Records from a collection:
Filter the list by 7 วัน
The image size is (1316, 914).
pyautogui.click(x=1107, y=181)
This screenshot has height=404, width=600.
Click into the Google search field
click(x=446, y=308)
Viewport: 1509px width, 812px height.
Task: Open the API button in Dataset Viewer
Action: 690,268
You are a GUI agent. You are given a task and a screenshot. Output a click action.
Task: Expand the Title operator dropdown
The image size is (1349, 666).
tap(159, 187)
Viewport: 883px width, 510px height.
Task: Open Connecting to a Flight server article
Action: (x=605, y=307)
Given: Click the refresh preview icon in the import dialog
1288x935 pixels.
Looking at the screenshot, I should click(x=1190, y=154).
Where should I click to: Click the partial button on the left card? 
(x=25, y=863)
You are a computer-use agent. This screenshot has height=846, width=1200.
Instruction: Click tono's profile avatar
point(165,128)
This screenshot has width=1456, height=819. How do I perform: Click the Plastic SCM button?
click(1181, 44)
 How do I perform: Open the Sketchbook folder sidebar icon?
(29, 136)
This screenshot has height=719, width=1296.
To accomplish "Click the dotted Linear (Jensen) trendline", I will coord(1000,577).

Task »
Copy out every one of the lines above, word for word.

The answer »
Filter the list by 7 วัน
The image size is (1316, 914).
pyautogui.click(x=1107, y=181)
This screenshot has height=404, width=600.
Click into the Google search field
click(x=446, y=308)
Viewport: 1509px width, 812px height.
Task: Open the API button in Dataset Viewer
Action: 690,268
You are a GUI agent. You are given a task and a screenshot. Output a click action.
Task: Expand the Title operator dropdown
The image size is (1349, 666).
tap(159, 187)
Viewport: 883px width, 510px height.
Task: Open Connecting to a Flight server article
Action: (x=605, y=307)
Given: Click the refresh preview icon in the import dialog
1288x935 pixels.
Looking at the screenshot, I should click(x=1190, y=154).
Where should I click to: Click the partial button on the left card? 
(x=25, y=863)
You are a computer-use agent. This screenshot has height=846, width=1200.
Instruction: Click tono's profile avatar
point(165,128)
This screenshot has width=1456, height=819. How do I perform: Click the Plastic SCM button?
click(1181, 44)
 How do I perform: Open the Sketchbook folder sidebar icon?
(29, 136)
This screenshot has height=719, width=1296.
To accomplish "Click the dotted Linear (Jensen) trendline", I will coord(1000,577).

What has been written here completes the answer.